Nous avons finalement annulé son organisation.

La veille, le maire de Bardonecchia, Avato, avait pris le temps d’alarmer ses citoyen.es de la tenue de ce dangereux cortège contre les frontières. Il conseillait à tout.es de rester chez elleux, dans le but « de faciliter au maximum les activités de contrôle des forces de police agissant sur le territoire ». C’est-à-dire l’activité de 25 fourgons de polices et de carabinieri, d’une dizaine de jeeps, de deux canons à eau et de nombreux digos postés un peu partout. La ville de Bardonecchia était totalement militarisée et vidée de ses habitants, tous les parking laissés libres pour le dispositif policier, et les magasins fermés, 10 camions de la gendarmerie française étaient également postés de l’autre coté de la frontière de peur que nous ne tentions de la franchir. Nous ne voulions pas tomber dans un jeu de mise en scène de la manifestation, pris en sandwich par toute la police présente, sans réussir à bouger ni à parler avec quiconque, dans une ville déserte. Nous n’avons pas voulu être les acteur.rices d’un théâtre inutile.

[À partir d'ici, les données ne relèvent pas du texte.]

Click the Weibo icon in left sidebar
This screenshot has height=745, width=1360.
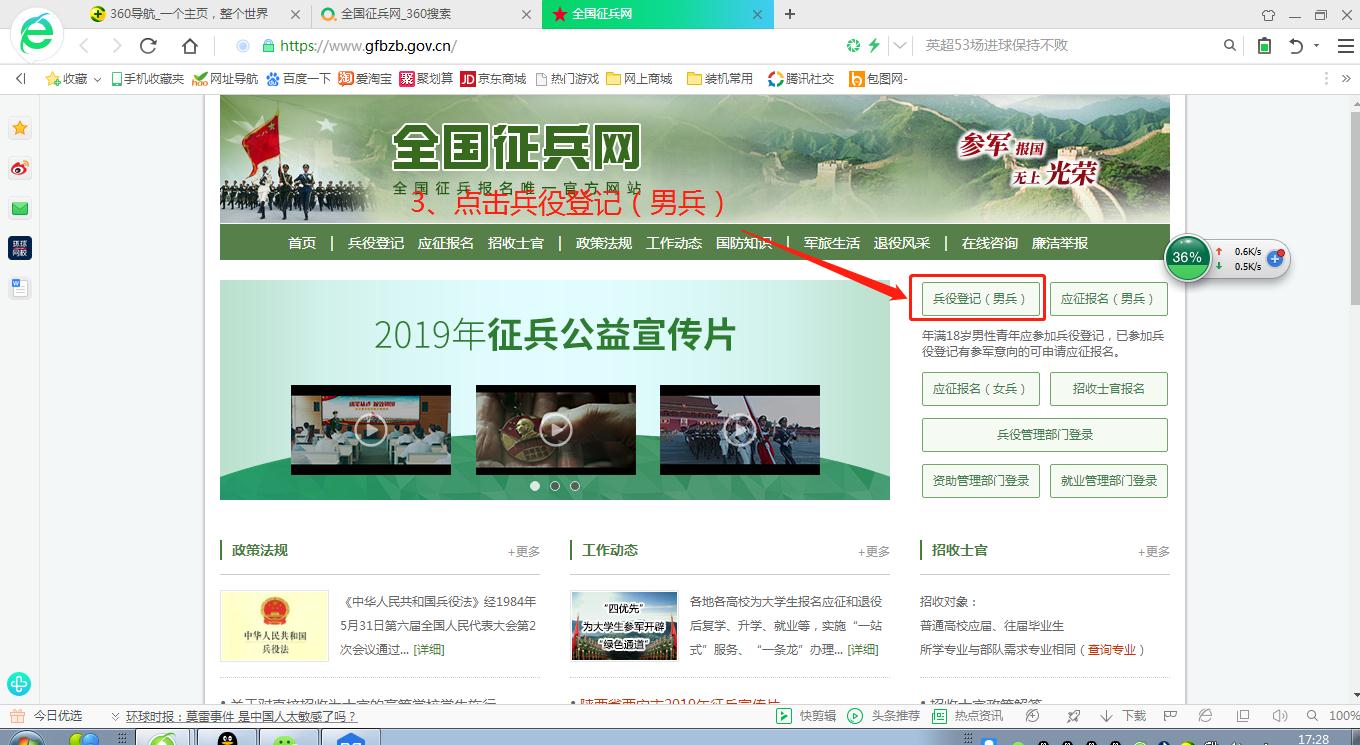(x=20, y=168)
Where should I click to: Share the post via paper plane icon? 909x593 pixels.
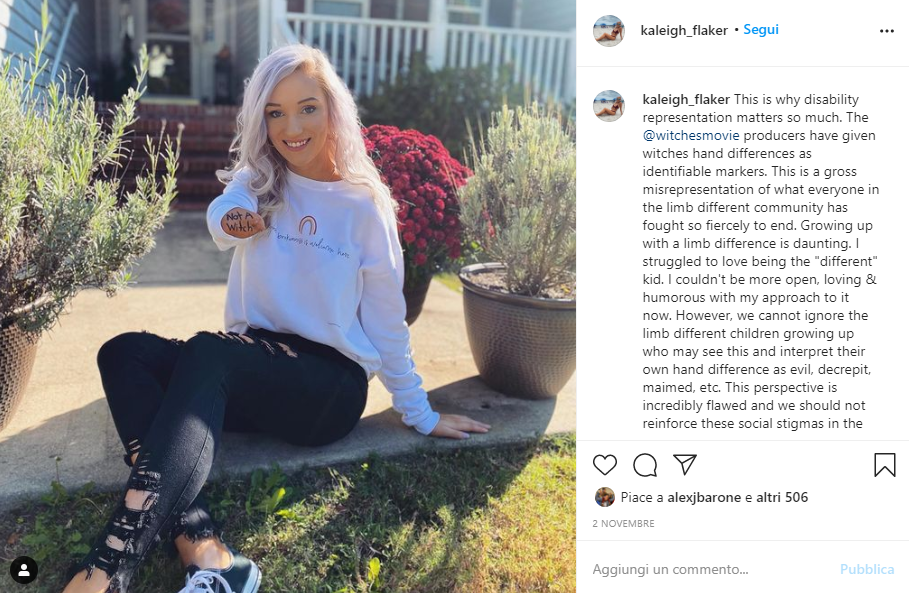pyautogui.click(x=685, y=465)

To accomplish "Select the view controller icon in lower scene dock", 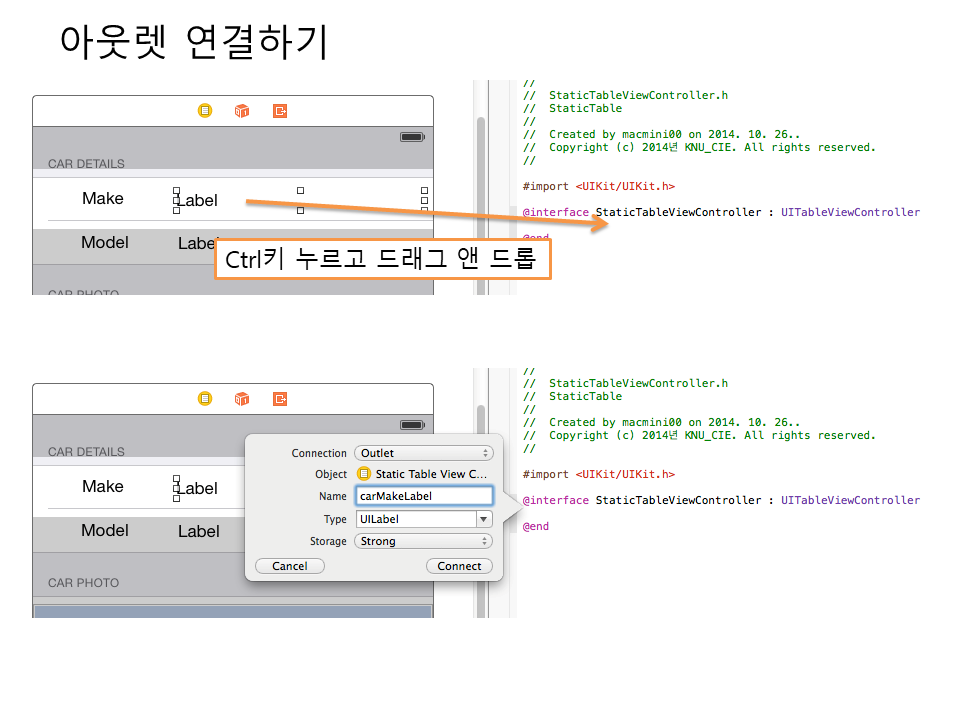I will click(205, 399).
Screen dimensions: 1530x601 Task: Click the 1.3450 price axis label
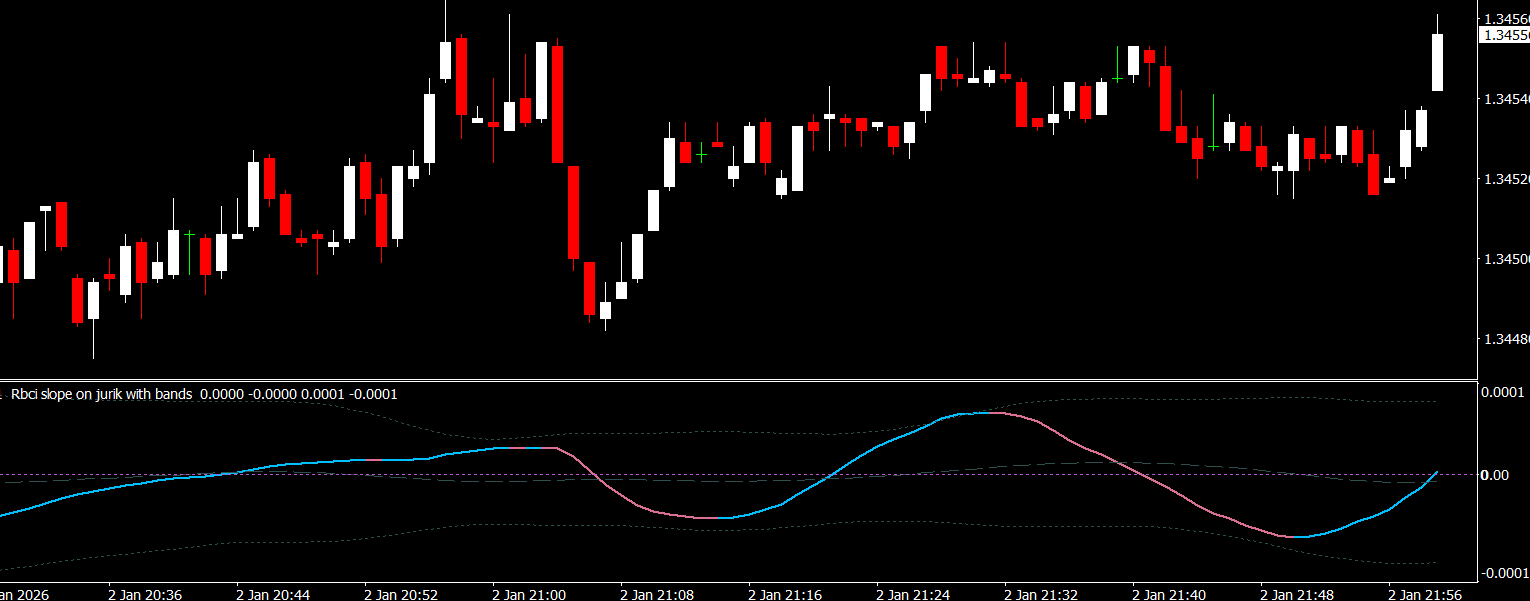[x=1506, y=259]
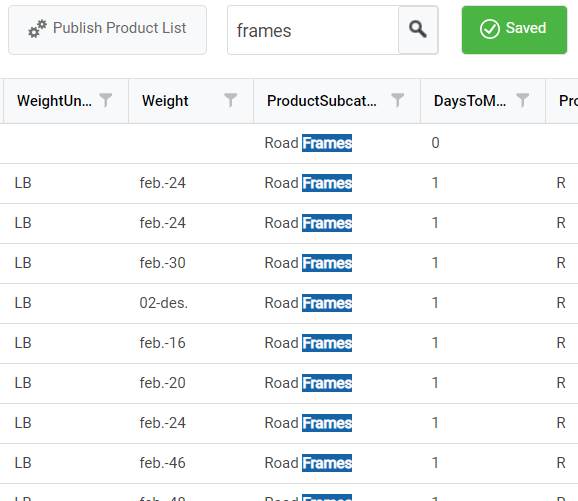Click the green Saved button
The width and height of the screenshot is (578, 501).
tap(514, 30)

Nous avons décidé de ne pas y aller et de ne pas faciliter leur jeu médiatique et politique. Nous nous déplaçons et attaquons quand nous le choisissons .
Environs soixante-dix personnes sont allées faire une promenade à Bardonecchia avec un mégaphone pour raconter la situation, suivies par de nombreuses forces policières.
Toute la journée, la ville a été véritablement bloquée par les forces de police. Des sous, l’État en a dépensé. Pour rien, comme toujours. (souvent)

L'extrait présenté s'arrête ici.